Dataset extract:
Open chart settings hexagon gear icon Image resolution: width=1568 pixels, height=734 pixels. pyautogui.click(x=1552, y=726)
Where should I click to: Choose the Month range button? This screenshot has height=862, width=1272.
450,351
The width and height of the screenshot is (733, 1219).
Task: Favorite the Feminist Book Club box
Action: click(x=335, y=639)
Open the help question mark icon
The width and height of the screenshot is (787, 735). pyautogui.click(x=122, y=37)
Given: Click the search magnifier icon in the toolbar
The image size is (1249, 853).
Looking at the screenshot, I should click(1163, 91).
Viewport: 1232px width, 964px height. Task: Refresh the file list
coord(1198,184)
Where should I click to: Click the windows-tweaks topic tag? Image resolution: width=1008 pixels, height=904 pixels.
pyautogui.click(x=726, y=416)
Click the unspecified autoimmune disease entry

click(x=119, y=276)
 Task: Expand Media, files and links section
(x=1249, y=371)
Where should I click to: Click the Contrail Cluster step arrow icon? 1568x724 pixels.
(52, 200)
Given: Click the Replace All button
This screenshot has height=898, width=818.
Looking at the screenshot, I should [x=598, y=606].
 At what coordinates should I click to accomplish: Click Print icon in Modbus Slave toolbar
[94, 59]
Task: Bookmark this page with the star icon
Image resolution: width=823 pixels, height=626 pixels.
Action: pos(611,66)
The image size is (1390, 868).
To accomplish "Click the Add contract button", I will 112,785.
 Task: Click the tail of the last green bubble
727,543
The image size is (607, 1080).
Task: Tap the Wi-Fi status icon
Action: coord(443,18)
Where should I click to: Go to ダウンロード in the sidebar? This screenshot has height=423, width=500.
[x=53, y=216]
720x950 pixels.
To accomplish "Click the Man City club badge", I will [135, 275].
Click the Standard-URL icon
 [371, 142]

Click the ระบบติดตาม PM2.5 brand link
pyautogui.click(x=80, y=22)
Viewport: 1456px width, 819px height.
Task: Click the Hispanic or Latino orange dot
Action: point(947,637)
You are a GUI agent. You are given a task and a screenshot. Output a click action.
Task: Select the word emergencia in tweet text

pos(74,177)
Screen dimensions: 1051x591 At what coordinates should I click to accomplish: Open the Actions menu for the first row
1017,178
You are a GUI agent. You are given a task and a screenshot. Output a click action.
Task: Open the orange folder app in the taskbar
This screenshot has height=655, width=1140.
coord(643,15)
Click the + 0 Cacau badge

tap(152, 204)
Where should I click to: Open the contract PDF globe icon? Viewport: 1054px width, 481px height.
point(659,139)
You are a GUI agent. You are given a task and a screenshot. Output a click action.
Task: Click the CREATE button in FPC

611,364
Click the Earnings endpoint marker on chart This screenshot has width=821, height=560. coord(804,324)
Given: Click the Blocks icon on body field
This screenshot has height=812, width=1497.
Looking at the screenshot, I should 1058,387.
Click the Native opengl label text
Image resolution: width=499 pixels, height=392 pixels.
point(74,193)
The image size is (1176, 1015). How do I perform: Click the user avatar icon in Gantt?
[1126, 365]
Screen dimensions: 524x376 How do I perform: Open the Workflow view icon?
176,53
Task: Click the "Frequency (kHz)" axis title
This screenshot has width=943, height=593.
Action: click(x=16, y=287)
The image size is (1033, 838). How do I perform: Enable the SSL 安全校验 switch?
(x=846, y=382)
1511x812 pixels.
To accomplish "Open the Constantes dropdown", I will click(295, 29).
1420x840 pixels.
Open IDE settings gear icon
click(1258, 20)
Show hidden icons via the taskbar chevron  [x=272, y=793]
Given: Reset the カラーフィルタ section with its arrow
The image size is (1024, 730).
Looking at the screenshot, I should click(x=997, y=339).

Do this: Copy the lines above again, putting "magnifying glass" in place of "magnifier" everywhere it appears and leaving everything else the same.

Task result:
Open chart settings hexagon gear icon Image resolution: width=1568 pixels, height=734 pixels. pyautogui.click(x=1552, y=726)
Where should I click to: Choose the Month range button? This screenshot has height=862, width=1272.
450,351
The width and height of the screenshot is (733, 1219).
Task: Favorite the Feminist Book Club box
Action: click(x=335, y=639)
Open the help question mark icon
The width and height of the screenshot is (787, 735). pyautogui.click(x=122, y=37)
Given: Click the search magnifying glass icon in the toolbar
The image size is (1249, 853).
Looking at the screenshot, I should click(1163, 91).
Viewport: 1232px width, 964px height. Task: Refresh the file list
coord(1198,184)
Where should I click to: Click the windows-tweaks topic tag? Image resolution: width=1008 pixels, height=904 pixels.
pyautogui.click(x=726, y=416)
Click the unspecified autoimmune disease entry

click(x=119, y=276)
 Task: Expand Media, files and links section
(x=1249, y=371)
Where should I click to: Click the Contrail Cluster step arrow icon? 1568x724 pixels.
(52, 200)
Given: Click the Replace All button
This screenshot has height=898, width=818.
Looking at the screenshot, I should [x=598, y=606].
 At what coordinates should I click to accomplish: Click Print icon in Modbus Slave toolbar
[94, 59]
Task: Bookmark this page with the star icon
Image resolution: width=823 pixels, height=626 pixels.
Action: pos(611,66)
The image size is (1390, 868).
To accomplish "Click the Add contract button", I will 112,785.
 Task: Click the tail of the last green bubble
727,543
The image size is (607, 1080).
Task: Tap the Wi-Fi status icon
Action: coord(443,18)
Where should I click to: Go to ダウンロード in the sidebar? This screenshot has height=423, width=500.
[x=53, y=216]
720x950 pixels.
To accomplish "Click the Man City club badge", I will [135, 275].
Click the Standard-URL icon
 [371, 142]

Click the ระบบติดตาม PM2.5 brand link
pyautogui.click(x=80, y=22)
Viewport: 1456px width, 819px height.
Task: Click the Hispanic or Latino orange dot
Action: point(947,637)
You are a GUI agent. You are given a task and a screenshot. Output a click action.
Task: Select the word emergencia in tweet text

pos(74,177)
Screen dimensions: 1051x591 At what coordinates should I click to accomplish: Open the Actions menu for the first row
1017,178
You are a GUI agent. You are given a task and a screenshot. Output a click action.
Task: Open the orange folder app in the taskbar
This screenshot has height=655, width=1140.
coord(643,15)
Click the + 0 Cacau badge

tap(152, 204)
Where should I click to: Open the contract PDF globe icon? Viewport: 1054px width, 481px height.
point(659,139)
You are a GUI agent. You are given a task and a screenshot. Output a click action.
Task: Click the CREATE button in FPC

611,364
Click the Earnings endpoint marker on chart This screenshot has width=821, height=560. coord(804,324)
Given: Click the Blocks icon on body field
This screenshot has height=812, width=1497.
Looking at the screenshot, I should 1058,387.
Click the Native opengl label text
Image resolution: width=499 pixels, height=392 pixels.
point(74,193)
The image size is (1176, 1015). How do I perform: Click the user avatar icon in Gantt?
[1126, 365]
Screen dimensions: 524x376 How do I perform: Open the Workflow view icon?
176,53
Task: Click the "Frequency (kHz)" axis title
This screenshot has width=943, height=593.
Action: click(x=16, y=287)
The image size is (1033, 838). How do I perform: Enable the SSL 安全校验 switch?
(x=846, y=382)
1511x812 pixels.
To accomplish "Open the Constantes dropdown", I will click(295, 29).
1420x840 pixels.
Open IDE settings gear icon
click(1258, 20)
Show hidden icons via the taskbar chevron  [x=272, y=793]
Given: Reset the カラーフィルタ section with its arrow
The image size is (1024, 730).
Looking at the screenshot, I should click(x=997, y=339).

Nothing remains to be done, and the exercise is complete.